Found these Plessey chips on some older GPS receiver modules. I carefully tried to desolder them but unfortunetely the cement holding the pins disintegrated. So instead i got the opportunity to take a peek at the inside. The chip is is really amazing and look at these thick bonding wires, I think they can be turned into a nice little baby


----------



## glorycloud (Mar 3, 2018)

Nice camera work on the die. 8)


----------



## goldsilverpro (Mar 3, 2018)

A troy oz of the thickest gold bonding wire I've ever heard of, .001", would be about 2 miles, or 3.3 km long


----------



## Topher_osAUrus (Mar 3, 2018)

goldsilverpro said:


> A troy oz of the thickest gold bonding wire I've ever heard of, .001", would be about 2 miles, or 3.3 km long



He did say "a nice little baby". :lol: 

We will still be able to see it nice and clear though, from his expertise in the macro photography department.


----------



## goldsilverpro (Mar 4, 2018)

That wire sure is dark. It looks like copper. I know they make copper bonding wire but I've never seen any on parts.


----------



## macfixer01 (Mar 5, 2018)

JensJ said:


> Found these Plessey chips on some older GPS receiver modules. I carefully tried to desolder them but unfortunetely the cement holding the pins disintegrated. So instead i got the opportunity to take a peek at the inside. The chip is is really amazing and look at these thick bonding wires, I think they can be turned into a nice little baby




What made you think they were from Plessey?

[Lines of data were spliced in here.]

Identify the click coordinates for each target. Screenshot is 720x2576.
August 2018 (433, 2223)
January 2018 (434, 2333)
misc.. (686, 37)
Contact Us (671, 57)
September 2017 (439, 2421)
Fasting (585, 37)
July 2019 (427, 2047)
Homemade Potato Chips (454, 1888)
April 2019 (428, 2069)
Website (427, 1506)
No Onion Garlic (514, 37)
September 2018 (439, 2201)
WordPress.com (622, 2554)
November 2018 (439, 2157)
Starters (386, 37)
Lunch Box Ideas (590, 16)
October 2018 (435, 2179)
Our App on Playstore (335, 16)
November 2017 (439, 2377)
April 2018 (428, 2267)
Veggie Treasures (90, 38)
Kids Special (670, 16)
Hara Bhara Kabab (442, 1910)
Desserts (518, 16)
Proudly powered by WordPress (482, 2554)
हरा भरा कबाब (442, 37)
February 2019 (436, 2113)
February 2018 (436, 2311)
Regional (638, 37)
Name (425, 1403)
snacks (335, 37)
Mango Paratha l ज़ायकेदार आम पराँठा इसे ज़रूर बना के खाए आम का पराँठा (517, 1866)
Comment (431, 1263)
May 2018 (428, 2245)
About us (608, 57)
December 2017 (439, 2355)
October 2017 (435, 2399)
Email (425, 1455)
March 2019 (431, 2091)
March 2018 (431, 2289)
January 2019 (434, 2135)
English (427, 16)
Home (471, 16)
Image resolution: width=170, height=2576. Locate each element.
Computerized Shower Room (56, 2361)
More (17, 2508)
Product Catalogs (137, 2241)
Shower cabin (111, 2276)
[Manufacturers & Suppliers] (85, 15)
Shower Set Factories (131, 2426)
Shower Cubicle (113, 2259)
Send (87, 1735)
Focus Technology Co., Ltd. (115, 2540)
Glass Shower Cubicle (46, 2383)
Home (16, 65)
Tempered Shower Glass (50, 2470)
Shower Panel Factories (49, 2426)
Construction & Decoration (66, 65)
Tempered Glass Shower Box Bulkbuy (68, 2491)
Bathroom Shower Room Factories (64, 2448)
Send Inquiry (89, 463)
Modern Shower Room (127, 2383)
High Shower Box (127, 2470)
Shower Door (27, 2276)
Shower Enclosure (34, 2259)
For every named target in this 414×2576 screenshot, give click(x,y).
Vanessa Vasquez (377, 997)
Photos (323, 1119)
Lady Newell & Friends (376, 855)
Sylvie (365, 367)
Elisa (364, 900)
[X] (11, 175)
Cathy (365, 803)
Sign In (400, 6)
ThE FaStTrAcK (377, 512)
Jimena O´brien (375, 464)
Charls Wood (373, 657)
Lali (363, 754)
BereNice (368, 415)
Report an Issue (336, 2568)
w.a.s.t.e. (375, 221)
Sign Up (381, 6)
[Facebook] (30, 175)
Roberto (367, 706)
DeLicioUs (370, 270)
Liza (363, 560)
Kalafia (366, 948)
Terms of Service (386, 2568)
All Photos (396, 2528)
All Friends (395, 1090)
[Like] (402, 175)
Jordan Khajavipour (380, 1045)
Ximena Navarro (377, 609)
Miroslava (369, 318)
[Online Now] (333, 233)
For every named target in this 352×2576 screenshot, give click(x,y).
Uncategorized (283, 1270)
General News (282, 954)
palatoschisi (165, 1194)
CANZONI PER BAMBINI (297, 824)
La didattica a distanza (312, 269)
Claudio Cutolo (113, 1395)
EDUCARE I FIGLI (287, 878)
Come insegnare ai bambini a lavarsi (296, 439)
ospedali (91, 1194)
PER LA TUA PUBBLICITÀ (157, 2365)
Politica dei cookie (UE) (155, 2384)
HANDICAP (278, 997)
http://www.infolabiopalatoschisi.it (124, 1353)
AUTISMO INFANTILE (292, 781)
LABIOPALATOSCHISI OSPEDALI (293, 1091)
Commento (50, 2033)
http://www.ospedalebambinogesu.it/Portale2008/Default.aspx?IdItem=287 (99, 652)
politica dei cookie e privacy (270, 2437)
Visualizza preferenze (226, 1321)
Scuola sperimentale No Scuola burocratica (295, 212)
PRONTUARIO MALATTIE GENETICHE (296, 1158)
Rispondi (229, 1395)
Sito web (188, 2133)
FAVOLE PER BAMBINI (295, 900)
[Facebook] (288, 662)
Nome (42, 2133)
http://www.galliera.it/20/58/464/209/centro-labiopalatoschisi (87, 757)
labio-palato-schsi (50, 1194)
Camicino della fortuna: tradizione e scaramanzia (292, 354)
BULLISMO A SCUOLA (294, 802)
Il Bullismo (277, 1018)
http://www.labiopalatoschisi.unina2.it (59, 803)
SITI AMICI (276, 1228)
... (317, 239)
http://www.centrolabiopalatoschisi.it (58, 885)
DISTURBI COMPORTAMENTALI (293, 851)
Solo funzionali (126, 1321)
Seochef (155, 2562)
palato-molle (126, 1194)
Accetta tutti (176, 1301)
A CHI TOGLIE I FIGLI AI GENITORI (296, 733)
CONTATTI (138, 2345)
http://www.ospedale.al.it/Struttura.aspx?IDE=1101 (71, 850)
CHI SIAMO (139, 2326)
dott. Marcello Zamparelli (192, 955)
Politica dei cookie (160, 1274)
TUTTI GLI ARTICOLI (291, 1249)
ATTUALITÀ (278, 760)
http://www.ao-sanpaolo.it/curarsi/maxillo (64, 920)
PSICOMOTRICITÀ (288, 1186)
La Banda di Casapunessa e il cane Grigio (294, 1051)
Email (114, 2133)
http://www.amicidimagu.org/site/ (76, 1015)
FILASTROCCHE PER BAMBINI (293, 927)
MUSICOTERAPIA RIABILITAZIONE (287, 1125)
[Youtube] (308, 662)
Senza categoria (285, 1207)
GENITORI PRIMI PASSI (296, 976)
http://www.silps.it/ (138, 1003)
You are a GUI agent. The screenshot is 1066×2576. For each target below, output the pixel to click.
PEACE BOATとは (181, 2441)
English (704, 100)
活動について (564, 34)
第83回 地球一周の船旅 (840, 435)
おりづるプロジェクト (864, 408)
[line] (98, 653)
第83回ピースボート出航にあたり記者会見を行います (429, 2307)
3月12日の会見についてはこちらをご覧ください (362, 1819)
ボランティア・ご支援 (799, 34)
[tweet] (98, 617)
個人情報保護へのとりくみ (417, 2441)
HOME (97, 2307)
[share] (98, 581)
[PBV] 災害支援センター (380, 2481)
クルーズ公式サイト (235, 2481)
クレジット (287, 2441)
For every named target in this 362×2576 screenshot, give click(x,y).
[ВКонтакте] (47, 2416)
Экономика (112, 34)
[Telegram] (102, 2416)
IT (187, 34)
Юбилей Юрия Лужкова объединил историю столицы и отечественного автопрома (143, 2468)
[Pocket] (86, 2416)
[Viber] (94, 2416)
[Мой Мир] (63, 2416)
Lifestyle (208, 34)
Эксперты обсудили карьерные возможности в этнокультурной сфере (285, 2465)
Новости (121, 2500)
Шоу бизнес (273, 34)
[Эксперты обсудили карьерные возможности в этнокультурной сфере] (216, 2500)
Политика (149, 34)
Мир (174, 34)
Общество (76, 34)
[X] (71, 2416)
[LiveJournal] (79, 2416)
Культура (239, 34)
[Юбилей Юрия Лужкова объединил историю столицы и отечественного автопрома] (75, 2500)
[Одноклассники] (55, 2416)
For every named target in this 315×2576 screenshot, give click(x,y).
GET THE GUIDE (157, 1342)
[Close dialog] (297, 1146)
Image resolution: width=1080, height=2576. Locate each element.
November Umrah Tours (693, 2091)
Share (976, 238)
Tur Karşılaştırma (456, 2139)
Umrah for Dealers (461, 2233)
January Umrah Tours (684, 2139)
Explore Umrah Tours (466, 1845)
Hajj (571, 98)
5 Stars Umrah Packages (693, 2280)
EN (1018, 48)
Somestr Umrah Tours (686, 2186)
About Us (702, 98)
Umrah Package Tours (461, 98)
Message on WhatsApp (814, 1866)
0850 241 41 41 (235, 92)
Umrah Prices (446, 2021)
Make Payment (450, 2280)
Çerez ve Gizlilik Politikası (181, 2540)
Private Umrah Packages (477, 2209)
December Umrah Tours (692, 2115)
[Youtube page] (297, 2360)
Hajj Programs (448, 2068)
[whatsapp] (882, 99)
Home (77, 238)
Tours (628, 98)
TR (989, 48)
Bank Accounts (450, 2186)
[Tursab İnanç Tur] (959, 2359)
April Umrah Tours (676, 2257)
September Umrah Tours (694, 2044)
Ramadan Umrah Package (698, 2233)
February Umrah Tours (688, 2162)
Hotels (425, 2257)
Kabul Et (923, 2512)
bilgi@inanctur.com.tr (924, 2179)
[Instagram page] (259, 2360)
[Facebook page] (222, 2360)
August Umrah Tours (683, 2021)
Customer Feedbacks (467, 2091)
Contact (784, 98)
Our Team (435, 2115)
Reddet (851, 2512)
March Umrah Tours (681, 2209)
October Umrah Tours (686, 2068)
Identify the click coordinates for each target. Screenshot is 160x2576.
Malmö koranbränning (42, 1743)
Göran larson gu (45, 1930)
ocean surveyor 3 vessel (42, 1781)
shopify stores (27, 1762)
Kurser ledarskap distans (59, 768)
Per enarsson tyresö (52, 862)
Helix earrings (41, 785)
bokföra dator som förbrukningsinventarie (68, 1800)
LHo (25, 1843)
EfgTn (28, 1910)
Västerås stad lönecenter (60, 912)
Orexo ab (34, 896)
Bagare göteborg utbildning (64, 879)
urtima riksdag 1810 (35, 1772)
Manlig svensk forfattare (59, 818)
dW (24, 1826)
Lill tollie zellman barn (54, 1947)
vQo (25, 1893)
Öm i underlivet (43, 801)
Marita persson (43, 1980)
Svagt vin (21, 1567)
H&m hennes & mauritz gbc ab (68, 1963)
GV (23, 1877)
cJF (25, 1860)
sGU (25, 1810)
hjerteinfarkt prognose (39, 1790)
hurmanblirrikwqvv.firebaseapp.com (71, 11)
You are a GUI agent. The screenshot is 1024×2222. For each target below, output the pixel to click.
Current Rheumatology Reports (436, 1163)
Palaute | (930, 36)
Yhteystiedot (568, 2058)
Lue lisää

Those chips have Rockwell logos on them.

Macfixer01


----------



## rickbb (Mar 5, 2018)

I thought Plessy was the bar code the Post Office uses. (Sorry, the old printer coming out.)


----------



## macfixer01 (Mar 6, 2018)

Rockwell made several chip types that have an internal gold plated trace circuit board similar to the one in the picture, even in plastic packages. I have a bunch of their PLCC 56k modem chips I’m hoping to process some day.

Macfixer01


----------